Wetenschap
Diepe waarnemingen gedaan met de MUSE-spectrograaf van ESO's Very Large Telescope hebben enorme kosmische reservoirs van atomaire waterstof blootgelegd die verre sterrenstelsels omringen. De voortreffelijke gevoeligheid van MUSE maakte directe waarnemingen mogelijk van vage wolken van waterstof die gloeien met Lyman-alfa-emissie in het vroege heelal? - onthullend dat bijna de hele nachtelijke hemel onzichtbaar gloeit. Krediet:ESA/Hubble &NASA, ESO/Lutz Wisotzki et al.
Een recent gepubliceerd onderzoek in Natuur heeft de aanwezigheid onthuld van een tot nu toe onopgemerkte component van het heelal:grote gasmassa's die verre sterrenstelsels omringen. Een internationaal team van zo'n 10 wetenschappelijke instellingen heeft aangetoond dat bijna het hele vroege heelal een zwakke gloed vertoont in de Lyman-alpha-lijn. Deze lijn is een van de belangrijkste "vingerafdrukken" van waterstof. Deze detectie onthult het bestaan van grote gasmassa's rond primitieve sterrenstelsels. De resultaten van deze studie zijn gebaseerd op waarnemingen gedaan met de MUSE-spectrograaf op de Very Large Telescope (VLT) van de European Southern Observatory, Cerro Paranal, Chili.

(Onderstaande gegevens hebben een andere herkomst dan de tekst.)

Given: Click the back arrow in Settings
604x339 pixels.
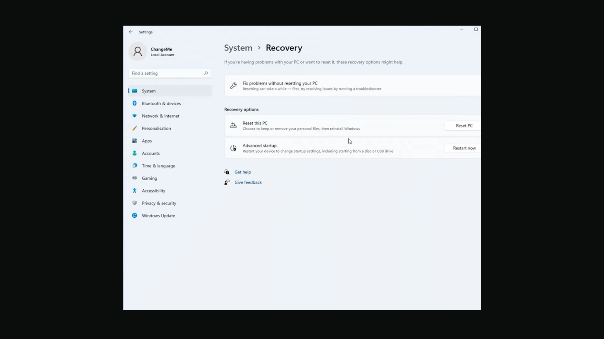Looking at the screenshot, I should [131, 32].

De hoofdonderzoeker van het onderzoek, Lutz Wisotzki, van het Leibniz Instituut voor Astrofysica in Potsdam, Duitsland, herinnert eraan dat toen hij dit beeld een jaar geleden voor het eerst op een conferentie presenteerde, riep een collega uit, "Twintig jaar geleden was er nergens Lyman-alpha, maar nu is het overal!" De hoge gevoeligheid van MUSE heeft onthuld dat Lyman-alfa-emissie de hele lucht bedekt, inclusief de schijnbaar lege ruimtes tussen de sterrenstelsels.

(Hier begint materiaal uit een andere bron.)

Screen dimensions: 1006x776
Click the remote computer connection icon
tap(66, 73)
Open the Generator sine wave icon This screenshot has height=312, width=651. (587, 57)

Het artikel gepubliceerd in Natuur vormt een schakel tussen verschillende lijnen van astrofysisch onderzoek. Zijn ongekende gevoeligheid biedt nieuwe kennis over het gas in de omgeving van de sterrenstelsels, vooral tijdens hun kindertijd. Het biedt ook een basis voor speculatie over de energiebronnen voor alle Lyman-alpha-emissies; de resultaten zullen van nut zijn voor de volgende generatie theoretische modellen voor de vorming van sterrenstelsels.

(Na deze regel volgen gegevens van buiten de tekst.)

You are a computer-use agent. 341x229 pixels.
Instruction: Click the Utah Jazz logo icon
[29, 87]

Astronomisch onderzoek houdt zich bezig met het verkrijgen van een zo volledig mogelijk beeld van het heelal en zijn componenten. De resultaten van dit werk hebben nieuwe informatie opgeleverd over fysieke processen in het heelal die tot nu toe niet zichtbaar waren. Dit fenomeen wordt niet geassocieerd met een enkel interessant object, in plaats daarvan biedt het een nieuwe kijk op de hele kosmos door een representatief venster. Het laat zien dat de lucht er heel anders uitziet, afhankelijk van het soort instrumenten dat onderzoekers gebruiken om het te observeren, net zoals de lucht op radio- of röntgengolflengten er heel anders uitziet dan de zichtbare lucht.
"Terwijl de Hubble-ruimtetelescoop ons alleen licht laat zien waar sterrenstelsels zijn, en tussen hen zien we niets, alleen lege lucht, MUSE in Lyman-alpha toont licht waar we ook kijken, " legt Ana Monreal-Ibero uit, een IAC-onderzoeker en een co-auteur van de publicatie. Dit instrument heeft onderzoekers ook in staat gesteld om informatie te verkrijgen over enkele van de zwakste sterrenstelsels die bekend zijn, te zwak om met de Hubble waar te nemen.
"In de toekomst, we zijn van plan om nog gevoeligere metingen te doen, " concludeert Lutz Wisotzki. "We willen de details weten over hoe deze immense kosmische reservoirs van atomaire waterstof in de ruimte worden verdeeld."